- Born: 1966 or 1967 (age 58–59) Nebraska, U.S.
- Education: Northwestern University (BA in economics)
- Occupations: Business executive Investor Entrepreneur
- Years active: 1989–present
- Known for: Former president of global sales, marketing, policy, and services at Tesla, Inc. Former chief operating officer, Lyft
- Title: Chief executive officer, DVx Ventures
- Board member of: General Motors Lululemon Athletica Asurion

= Jon McNeill =

American businessman

Jon McNeill is an American business executive, investor, and entrepreneur. He serves as the chief executive officer of DVx Ventures, a venture capital firm. Previously, he served as president of global sales, marketing, policy, and services at Tesla, Inc., and chief operating officer of Lyft, and has held board positions at companies including General Motors, Lululemon Athletica, and Asurion.

McNeill was named "Most Admired CEO" in Boston by the Boston Business Journal in 2013.

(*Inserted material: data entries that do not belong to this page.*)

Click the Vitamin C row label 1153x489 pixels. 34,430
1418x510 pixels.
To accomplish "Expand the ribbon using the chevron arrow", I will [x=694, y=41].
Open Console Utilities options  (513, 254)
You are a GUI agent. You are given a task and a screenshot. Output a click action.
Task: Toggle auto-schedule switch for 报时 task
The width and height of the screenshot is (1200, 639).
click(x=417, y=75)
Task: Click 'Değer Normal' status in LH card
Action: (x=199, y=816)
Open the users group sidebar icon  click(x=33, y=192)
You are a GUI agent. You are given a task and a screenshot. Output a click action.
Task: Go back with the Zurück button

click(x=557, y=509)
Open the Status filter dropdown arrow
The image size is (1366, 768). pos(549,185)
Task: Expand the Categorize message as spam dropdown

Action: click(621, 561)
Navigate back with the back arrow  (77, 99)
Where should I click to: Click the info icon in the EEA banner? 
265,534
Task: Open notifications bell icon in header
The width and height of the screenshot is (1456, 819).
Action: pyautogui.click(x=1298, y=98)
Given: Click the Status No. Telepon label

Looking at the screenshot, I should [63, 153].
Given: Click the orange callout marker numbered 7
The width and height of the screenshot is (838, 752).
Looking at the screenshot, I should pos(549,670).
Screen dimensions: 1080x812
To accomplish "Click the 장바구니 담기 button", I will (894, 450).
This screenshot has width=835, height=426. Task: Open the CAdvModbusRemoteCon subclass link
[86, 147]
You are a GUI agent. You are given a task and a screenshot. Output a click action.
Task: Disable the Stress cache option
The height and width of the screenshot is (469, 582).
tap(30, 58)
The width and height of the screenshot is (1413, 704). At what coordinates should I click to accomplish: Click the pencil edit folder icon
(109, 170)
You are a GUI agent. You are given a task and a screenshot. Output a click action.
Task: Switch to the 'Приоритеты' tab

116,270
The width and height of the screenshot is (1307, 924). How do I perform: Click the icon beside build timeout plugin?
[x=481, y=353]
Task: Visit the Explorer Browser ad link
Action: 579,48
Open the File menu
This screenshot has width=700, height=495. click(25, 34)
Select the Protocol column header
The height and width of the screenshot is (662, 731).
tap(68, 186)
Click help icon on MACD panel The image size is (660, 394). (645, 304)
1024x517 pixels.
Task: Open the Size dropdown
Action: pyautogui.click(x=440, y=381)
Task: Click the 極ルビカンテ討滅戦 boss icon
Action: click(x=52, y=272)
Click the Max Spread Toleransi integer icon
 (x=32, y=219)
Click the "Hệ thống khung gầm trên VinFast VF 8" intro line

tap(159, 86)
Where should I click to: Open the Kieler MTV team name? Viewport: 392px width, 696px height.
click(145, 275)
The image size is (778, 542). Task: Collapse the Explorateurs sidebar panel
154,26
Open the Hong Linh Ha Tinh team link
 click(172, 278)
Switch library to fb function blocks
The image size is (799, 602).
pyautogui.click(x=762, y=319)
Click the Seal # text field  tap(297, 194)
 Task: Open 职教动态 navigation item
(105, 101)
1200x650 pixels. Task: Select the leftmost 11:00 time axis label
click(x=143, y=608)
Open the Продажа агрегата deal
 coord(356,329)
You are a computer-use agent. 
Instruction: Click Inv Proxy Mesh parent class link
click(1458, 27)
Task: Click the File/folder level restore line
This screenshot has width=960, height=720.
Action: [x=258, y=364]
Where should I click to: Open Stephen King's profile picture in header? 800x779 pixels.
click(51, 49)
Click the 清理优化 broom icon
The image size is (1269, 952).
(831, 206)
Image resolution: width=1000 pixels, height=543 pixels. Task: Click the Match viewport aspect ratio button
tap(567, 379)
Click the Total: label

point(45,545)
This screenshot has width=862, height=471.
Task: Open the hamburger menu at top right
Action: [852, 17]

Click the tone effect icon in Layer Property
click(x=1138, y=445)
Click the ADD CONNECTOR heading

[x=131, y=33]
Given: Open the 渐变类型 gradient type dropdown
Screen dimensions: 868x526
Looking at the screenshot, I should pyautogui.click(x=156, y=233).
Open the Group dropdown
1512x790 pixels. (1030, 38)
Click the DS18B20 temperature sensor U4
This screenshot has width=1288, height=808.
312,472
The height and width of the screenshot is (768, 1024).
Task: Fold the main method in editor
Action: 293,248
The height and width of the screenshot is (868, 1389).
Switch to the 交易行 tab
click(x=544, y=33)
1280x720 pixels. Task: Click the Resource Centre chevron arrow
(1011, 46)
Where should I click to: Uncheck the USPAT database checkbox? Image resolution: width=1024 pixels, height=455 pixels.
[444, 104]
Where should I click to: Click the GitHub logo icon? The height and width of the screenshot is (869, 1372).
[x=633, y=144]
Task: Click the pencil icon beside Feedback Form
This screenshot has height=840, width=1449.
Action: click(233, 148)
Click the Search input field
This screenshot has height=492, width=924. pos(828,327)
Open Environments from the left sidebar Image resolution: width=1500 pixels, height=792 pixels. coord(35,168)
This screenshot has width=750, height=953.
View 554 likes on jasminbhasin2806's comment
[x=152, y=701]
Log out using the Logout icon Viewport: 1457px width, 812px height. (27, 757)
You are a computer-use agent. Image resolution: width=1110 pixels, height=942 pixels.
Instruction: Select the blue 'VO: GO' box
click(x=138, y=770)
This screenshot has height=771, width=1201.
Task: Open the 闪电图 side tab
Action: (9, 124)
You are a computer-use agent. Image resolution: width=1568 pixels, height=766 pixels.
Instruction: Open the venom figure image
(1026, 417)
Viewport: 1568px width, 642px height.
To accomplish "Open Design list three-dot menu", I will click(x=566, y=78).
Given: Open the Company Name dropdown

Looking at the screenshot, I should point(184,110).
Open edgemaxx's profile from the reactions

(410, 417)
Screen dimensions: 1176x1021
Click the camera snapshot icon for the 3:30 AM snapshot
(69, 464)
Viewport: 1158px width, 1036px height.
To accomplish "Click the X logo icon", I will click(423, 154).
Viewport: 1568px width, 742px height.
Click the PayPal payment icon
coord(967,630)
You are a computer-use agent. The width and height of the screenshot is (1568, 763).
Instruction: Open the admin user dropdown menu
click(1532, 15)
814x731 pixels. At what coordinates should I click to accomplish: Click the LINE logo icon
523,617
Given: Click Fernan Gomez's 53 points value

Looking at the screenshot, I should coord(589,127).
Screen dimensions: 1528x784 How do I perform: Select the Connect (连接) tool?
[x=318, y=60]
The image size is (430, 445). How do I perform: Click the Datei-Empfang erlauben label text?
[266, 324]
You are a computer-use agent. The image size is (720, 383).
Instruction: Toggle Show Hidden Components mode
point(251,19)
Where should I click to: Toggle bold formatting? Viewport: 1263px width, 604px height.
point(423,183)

==Early life and education==
McNeill grew up in Kearney, Nebraska, where he attended Kearney High School and graduated in 1985. During his youth, he founded a lawn-mowing business that grew to over 100 commercial accounts and multiple employees by the time he graduated high school, providing the funds for his university education. He later earned a degree in economics from Northwestern University.

==Career==
=== Early career and entrepreneurship ===

McNeill began his career at Bain & Co. in 1989 working under Mitt Romney. Before joining Tesla in 2015, he had started and sold six companies, including Sterling Collision Centers, Midwest Cycling, and Before You Move. He founded and served as CEO of Sterling Collision Centers until its acquisition by Allstate in 2001. In 2006, he became CEO of Enservio, a SaaS-based applications provider, where he remained until 2015.

=== Tesla and Lyft ===

McNeill was introduced to Elon Musk by Sheryl Sandberg in 2015 and served as Tesla's president of global sales, marketing, policy, and services between 2015 and 2018. In 2018, he joined Lyft as its chief operating officer.

=== Board and advisory roles ===

In 2016, McNeill joined Lululemon Athletica's board of directors. He also served on the board of TruMotion, a safe-driving app he co-founded through the Harvard Innovation Lab, which later merged with Cambridge Mobile Telematics. In 2019, he became an advisory partner for Advent International. He has served on the boards of Tekion, CrossFit, and Stash, which was acquired by Grab for $425 million in February 2026. He was also appointed to Asurion's board of directors in 2022. That same year, he was appointed to the board of directors of General Motors (GM), followed by his appointment as vice chairman of the Cruise board in November 2023 alongside GM CEO Mary Barra, who served as chair.

=== DVx Ventures ===

In April 2020, McNeill co-founded venture incubator DVx Ventures, then DeltaV. As of January 2025, DVx had launched 12 companies, including VistaShares, and raised approximately $100 million in funds.

=== Publications ===
In March 2026, McNeill published The Algorithm: The Hypergrowth Formula That Transformed Tesla, Lululemon, General Motors, and SpaceX, a business book about scaling organizations and operational growth.